Exercise details: Of the entries below, restate word for word only the section that runs from the line with "Task: Select the pronoun She in the table" to the line with "The width and", counting both ends.

Supplied material:
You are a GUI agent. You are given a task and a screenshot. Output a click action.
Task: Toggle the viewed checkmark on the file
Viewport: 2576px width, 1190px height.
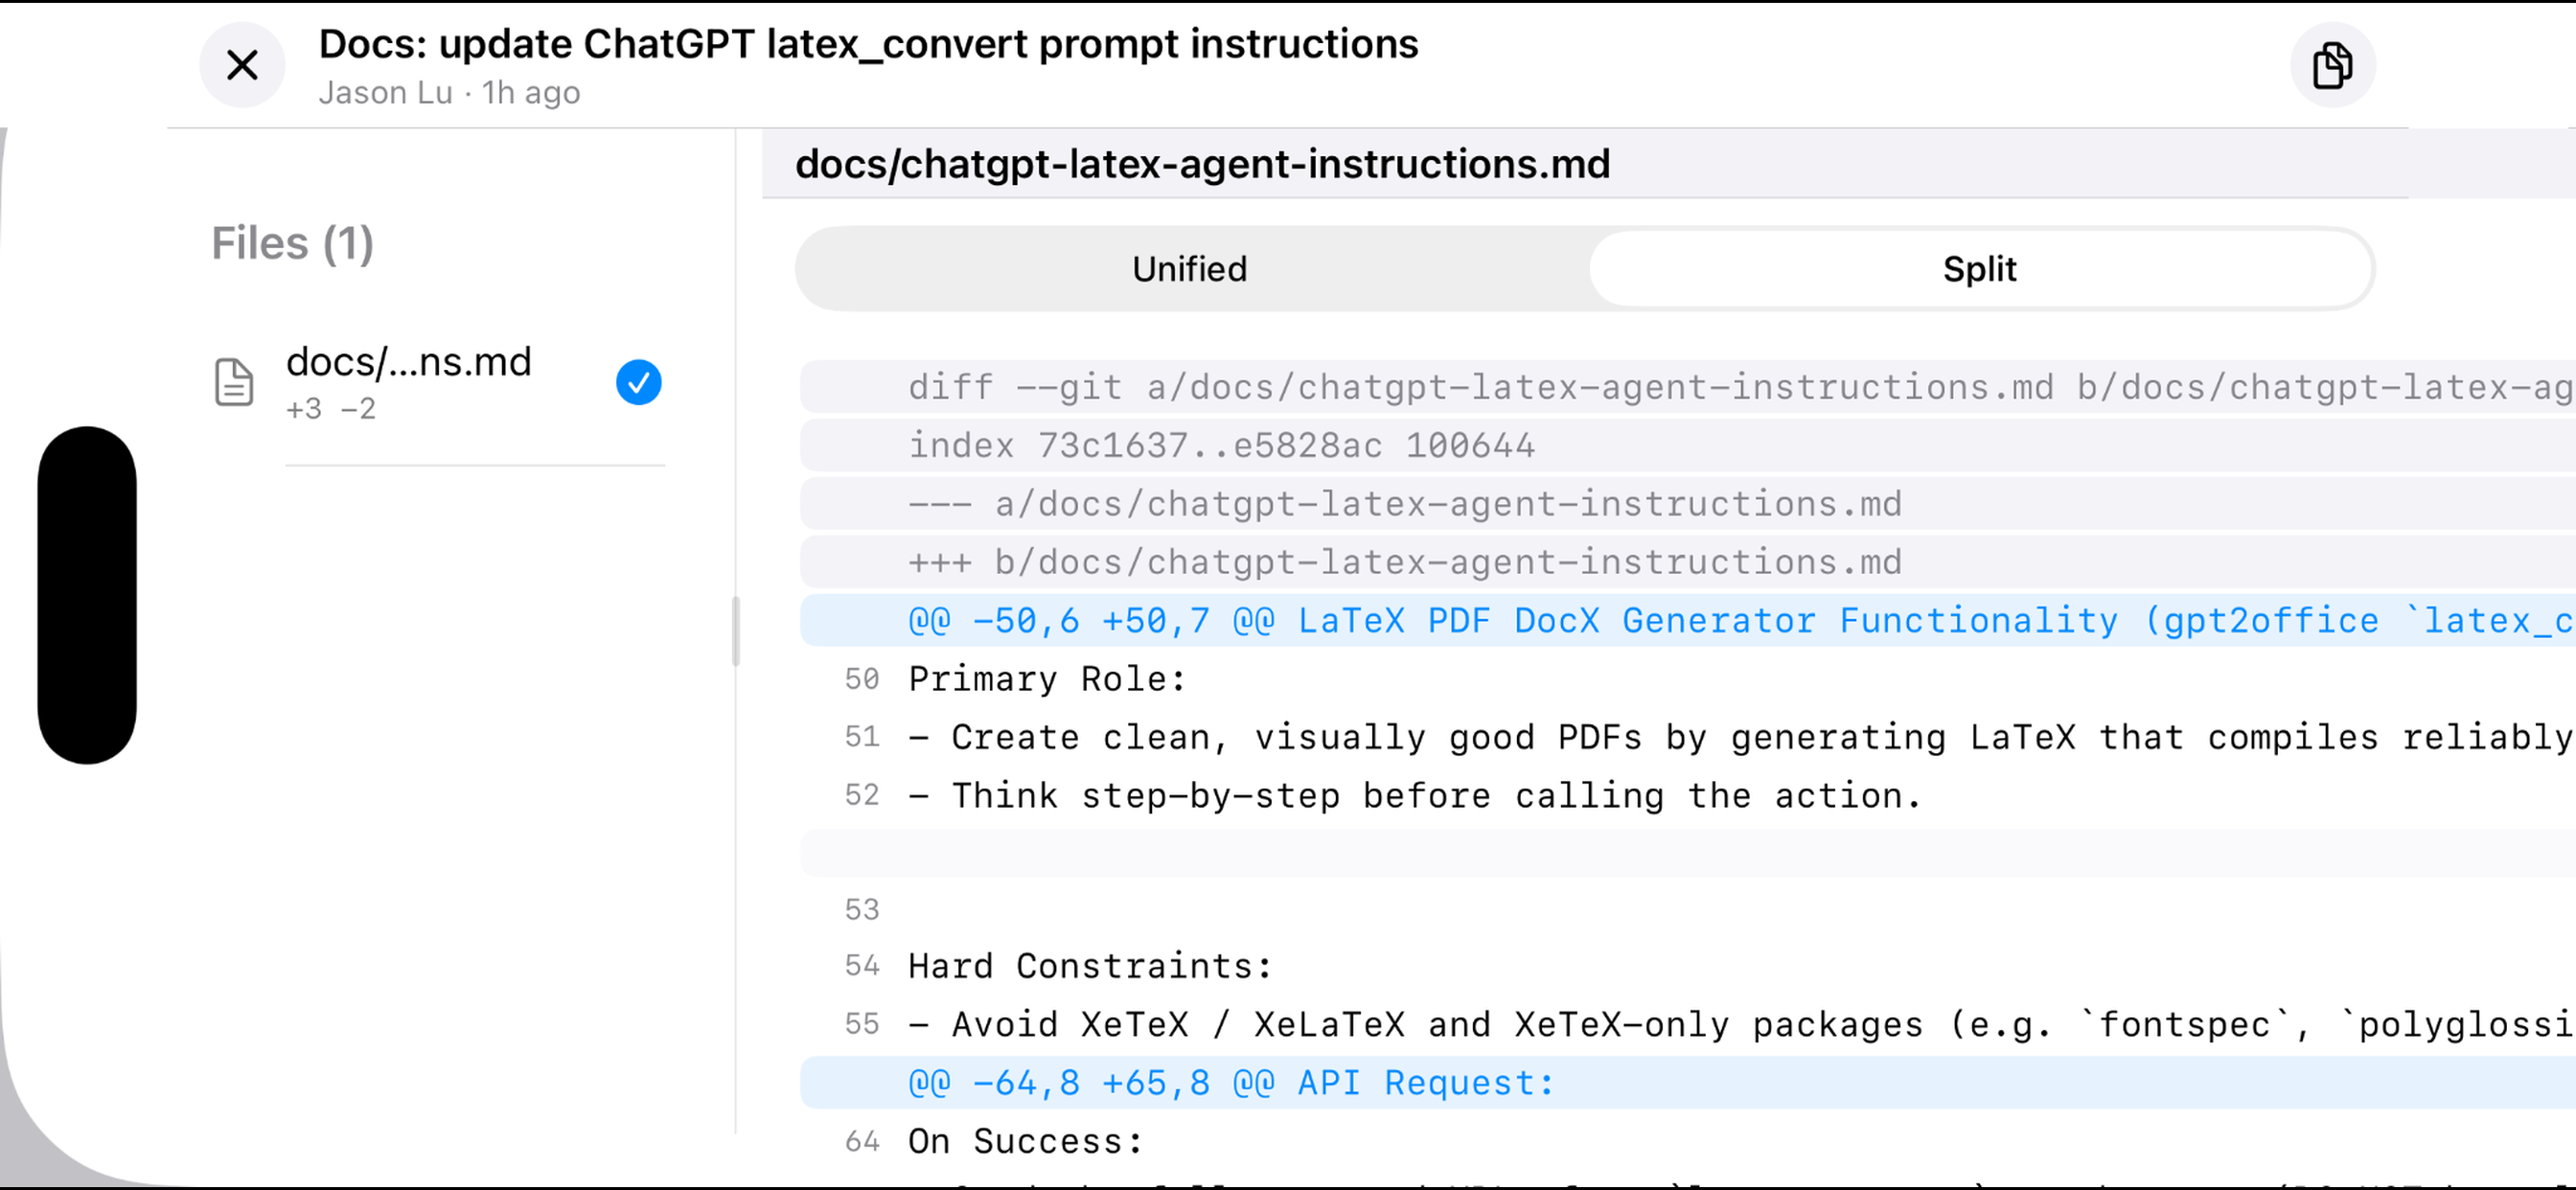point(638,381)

* * *

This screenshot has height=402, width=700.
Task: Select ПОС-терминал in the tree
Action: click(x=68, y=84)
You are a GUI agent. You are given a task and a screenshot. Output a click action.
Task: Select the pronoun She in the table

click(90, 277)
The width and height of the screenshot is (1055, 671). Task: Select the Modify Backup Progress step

...

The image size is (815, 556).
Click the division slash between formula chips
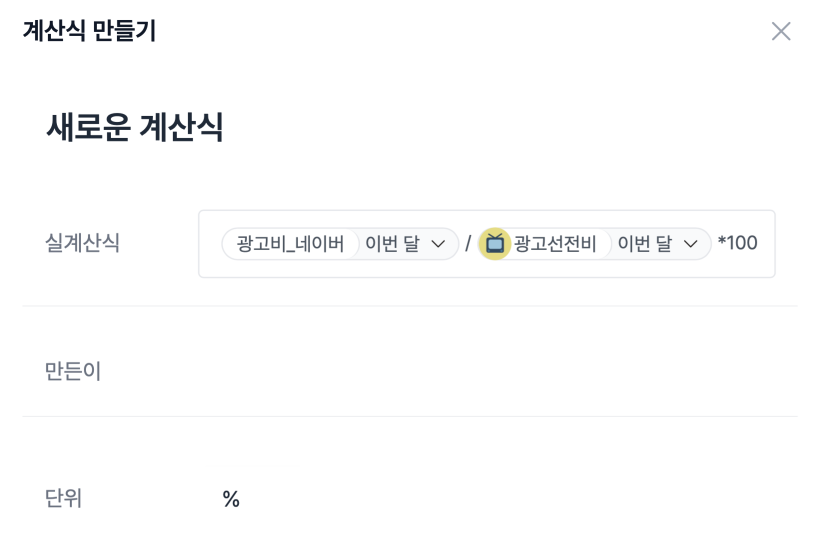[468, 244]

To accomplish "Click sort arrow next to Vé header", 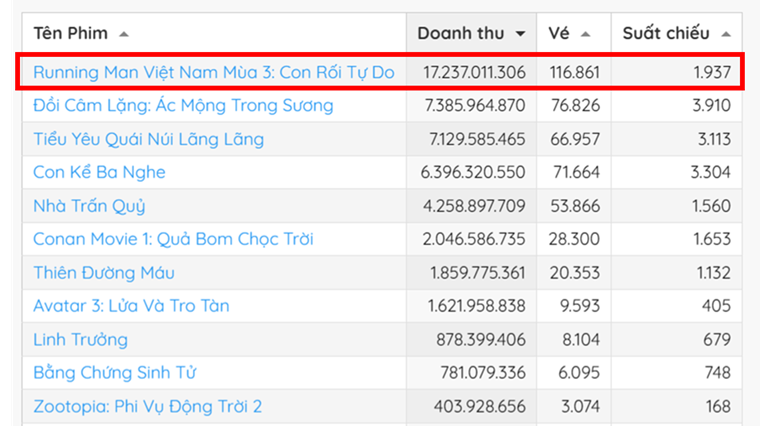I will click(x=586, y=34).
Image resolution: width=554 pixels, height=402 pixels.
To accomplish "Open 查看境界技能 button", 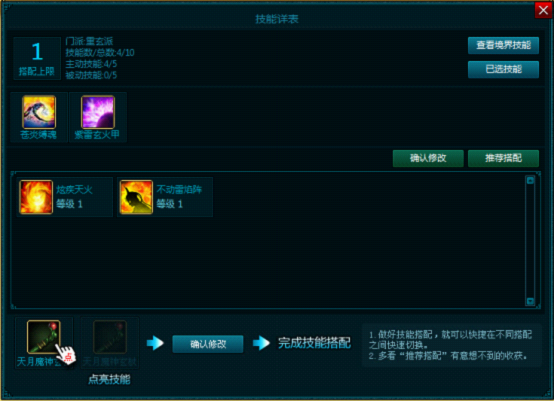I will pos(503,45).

Answer space:
Task: Select the pronoun She in the table

click(90, 277)
The width and height of the screenshot is (1055, 671). Task: Select the Modify Backup Progress step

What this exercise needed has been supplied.